Would I be less conscious of setting if I hadn’t grown up in a place where the land is so stunning–and so demanding? How is a character’s view affected by where she lives, whether she’s a newcomer or an old-timer, how often she’s packed up everything she owns and moved thousands of miles, or whether she lives in the home her grandparents built, with the family china still in the old oak hutch? I think about these things and I write in part to find the answers.

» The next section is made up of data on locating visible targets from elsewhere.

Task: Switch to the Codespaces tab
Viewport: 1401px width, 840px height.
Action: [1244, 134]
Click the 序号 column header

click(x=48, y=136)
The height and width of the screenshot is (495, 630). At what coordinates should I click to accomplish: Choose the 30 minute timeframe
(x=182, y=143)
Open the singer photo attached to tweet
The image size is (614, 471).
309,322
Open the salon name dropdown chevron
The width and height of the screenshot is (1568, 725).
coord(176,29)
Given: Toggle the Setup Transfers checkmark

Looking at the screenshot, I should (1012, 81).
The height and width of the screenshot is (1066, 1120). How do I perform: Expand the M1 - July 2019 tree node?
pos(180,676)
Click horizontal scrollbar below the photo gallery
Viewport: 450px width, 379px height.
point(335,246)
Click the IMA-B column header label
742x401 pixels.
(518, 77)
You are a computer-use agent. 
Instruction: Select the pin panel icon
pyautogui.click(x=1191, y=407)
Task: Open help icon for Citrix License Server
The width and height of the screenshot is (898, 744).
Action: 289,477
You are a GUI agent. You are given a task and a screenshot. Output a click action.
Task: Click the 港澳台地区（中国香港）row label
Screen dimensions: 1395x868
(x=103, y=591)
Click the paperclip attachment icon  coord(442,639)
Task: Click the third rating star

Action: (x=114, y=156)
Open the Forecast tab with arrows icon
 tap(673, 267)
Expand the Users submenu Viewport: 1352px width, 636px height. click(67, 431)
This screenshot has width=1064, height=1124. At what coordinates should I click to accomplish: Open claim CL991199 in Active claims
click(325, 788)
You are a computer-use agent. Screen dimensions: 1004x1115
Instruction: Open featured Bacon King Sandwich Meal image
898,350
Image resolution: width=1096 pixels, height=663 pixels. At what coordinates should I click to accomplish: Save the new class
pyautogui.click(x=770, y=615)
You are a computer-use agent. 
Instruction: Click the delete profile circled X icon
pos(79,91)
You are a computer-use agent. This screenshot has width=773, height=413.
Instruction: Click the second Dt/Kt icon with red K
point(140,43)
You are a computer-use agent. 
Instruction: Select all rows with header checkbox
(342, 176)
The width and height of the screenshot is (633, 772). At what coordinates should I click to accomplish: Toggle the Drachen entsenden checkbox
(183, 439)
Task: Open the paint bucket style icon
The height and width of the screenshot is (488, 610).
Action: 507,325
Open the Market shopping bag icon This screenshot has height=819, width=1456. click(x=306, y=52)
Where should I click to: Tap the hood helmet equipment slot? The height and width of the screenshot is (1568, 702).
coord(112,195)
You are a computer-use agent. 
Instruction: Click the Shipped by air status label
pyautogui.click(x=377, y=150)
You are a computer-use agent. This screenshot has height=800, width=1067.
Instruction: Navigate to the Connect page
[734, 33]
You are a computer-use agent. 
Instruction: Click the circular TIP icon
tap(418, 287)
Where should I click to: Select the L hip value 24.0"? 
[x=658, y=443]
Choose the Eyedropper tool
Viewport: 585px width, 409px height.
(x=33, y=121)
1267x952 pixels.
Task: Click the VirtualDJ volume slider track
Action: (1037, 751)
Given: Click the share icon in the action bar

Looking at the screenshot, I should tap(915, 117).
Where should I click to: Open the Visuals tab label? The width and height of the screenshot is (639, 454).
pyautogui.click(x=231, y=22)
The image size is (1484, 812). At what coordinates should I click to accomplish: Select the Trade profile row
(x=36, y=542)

Happily, I can write about places that bear little resemblance to home. “What would it be like to live there?” I wonder, and so I write to discover. One of my first published short stories, “The End of the Line,” takes place in the stone towers of the Mani Peninsula in Greece, which we visited years ago on our honeymoon. And I’m busy working on Spiced to Death, the first in my Seattle Spice Shop Mysteries. In my view, both insiders and outsiders see things the other doesn’t see–and our work is better if we occasionally step off home ground and take a look around.